So once that was done, and some dirtiness applied, I decided that it was time for some semi-gloss clear to preserve it all. And look what I got:
Disastrous. Fellow modelers - I don't know how many more heart stoppages I can endure with this project. And BTW - I broke off the throttle lever again, just for good measure.
All right. I don't think anybody was very happy with the fuselage painting to date, even before this latest catastrophe. Mistakes have been made. And as you may recall I have had some issues with aluminum skins disbonding, including the LH side fuselage, and my CA fix really mucked up the paint. And prior to that I was a bit careless shooting on the white, and got alot of dripping, which was sorta fixed, sorta not. This crinkling of the dark blue on the insignia is the last straw. Now this paint job is just awful. No better way to describe it. That paint is Model Master dark sea blue enamel - a paint I have been using a long time for the US insignia.
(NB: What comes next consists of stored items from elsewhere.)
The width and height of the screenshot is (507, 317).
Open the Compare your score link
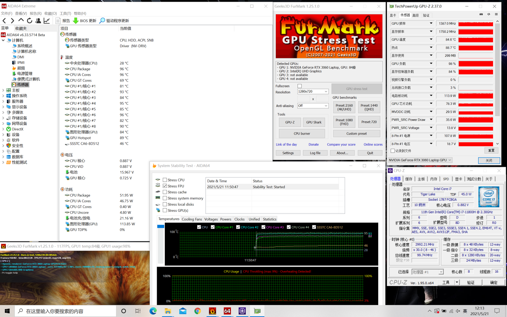click(341, 144)
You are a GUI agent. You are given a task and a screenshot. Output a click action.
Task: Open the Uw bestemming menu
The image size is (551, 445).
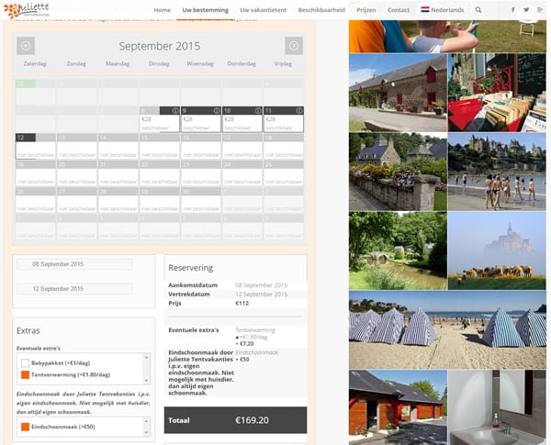[x=205, y=9]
I don't know why, but the Tamiya semi-gloss out of the spray can really attacked it. So I am going to start over. Already I have stripped the offending area:
I will do some things differently. I have some ideas based on what I have done with the wing painting so far, which has turned out better. I will show wing progress next post I think. Meanwhile I have a heavy heart, and I'm a little nervous. And it is too cold to do airbrush painting right now.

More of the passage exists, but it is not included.